::: Information supplied

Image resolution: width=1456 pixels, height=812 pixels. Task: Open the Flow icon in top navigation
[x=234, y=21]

::::::
::: Information supplied

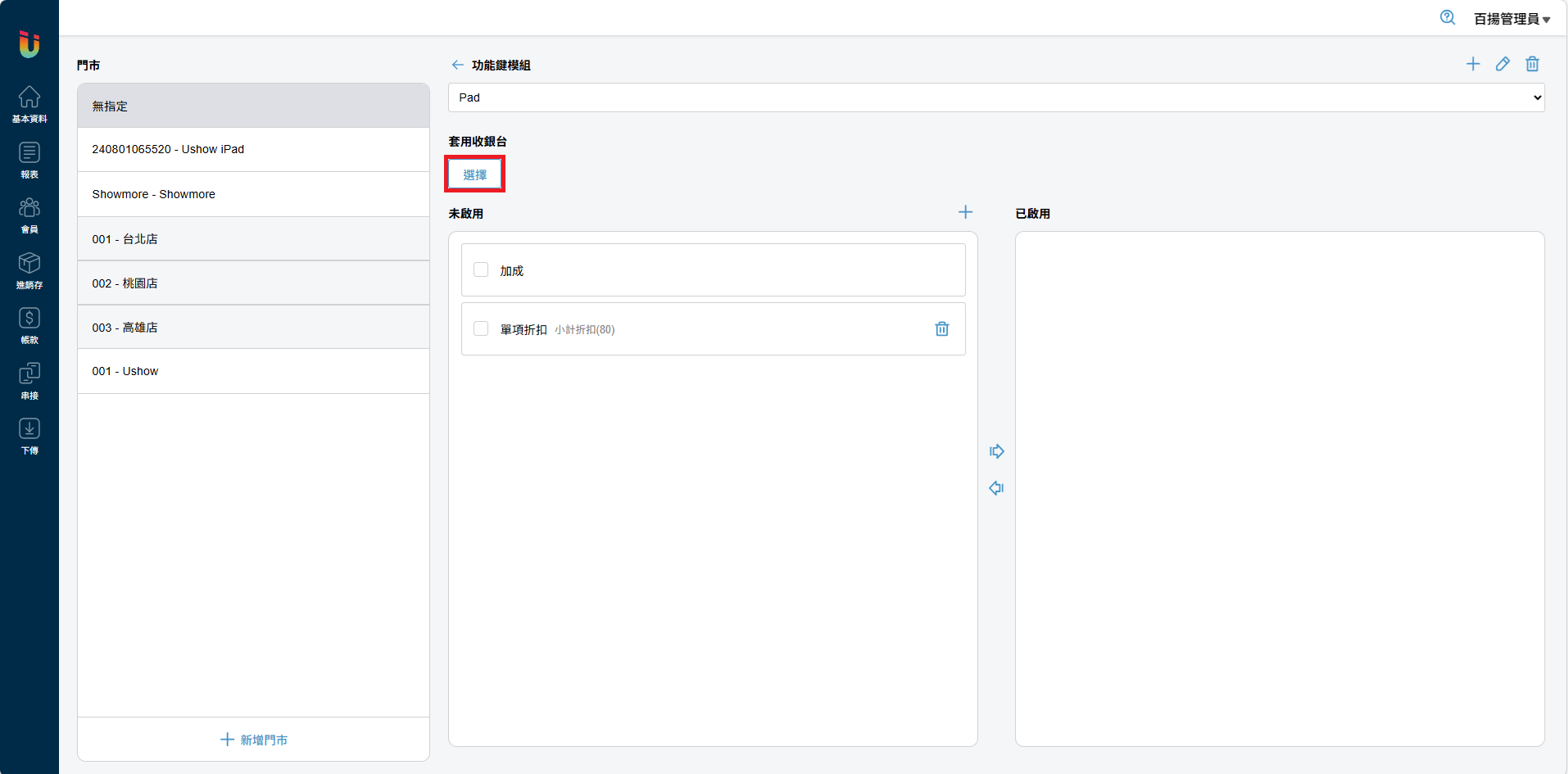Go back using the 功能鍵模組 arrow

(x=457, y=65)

::::::
::: Information supplied

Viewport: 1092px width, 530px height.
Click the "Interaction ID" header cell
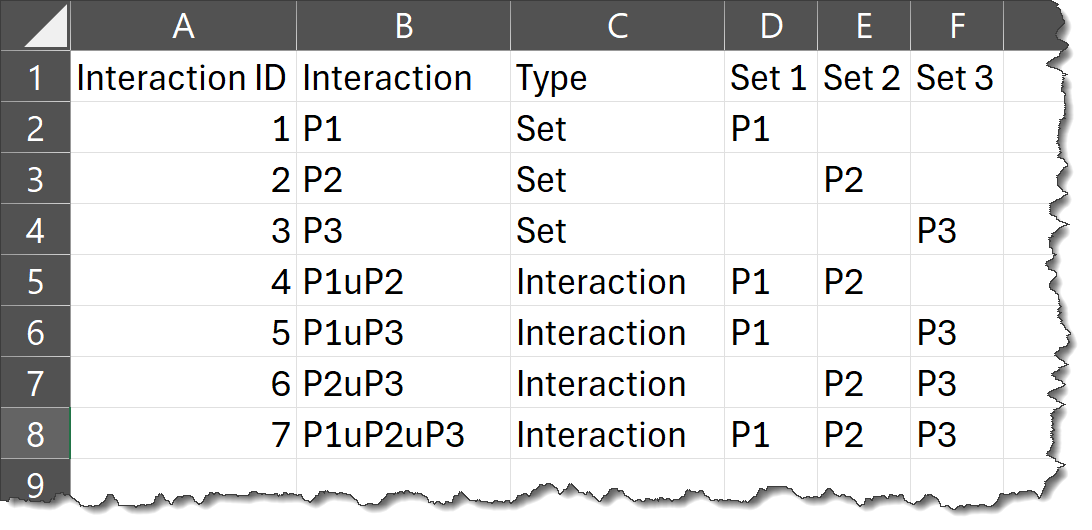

::::::

:: Objective ::
Rewrite the records from the line with "Image resolution: width=1456" up to and including the line with "[x=234, y=21]", with the requests included, and raise every coordinate in the answers by 121.

:: Exercise output ::
Image resolution: width=1456 pixels, height=812 pixels. Task: Open the Flow icon in top navigation
[x=355, y=142]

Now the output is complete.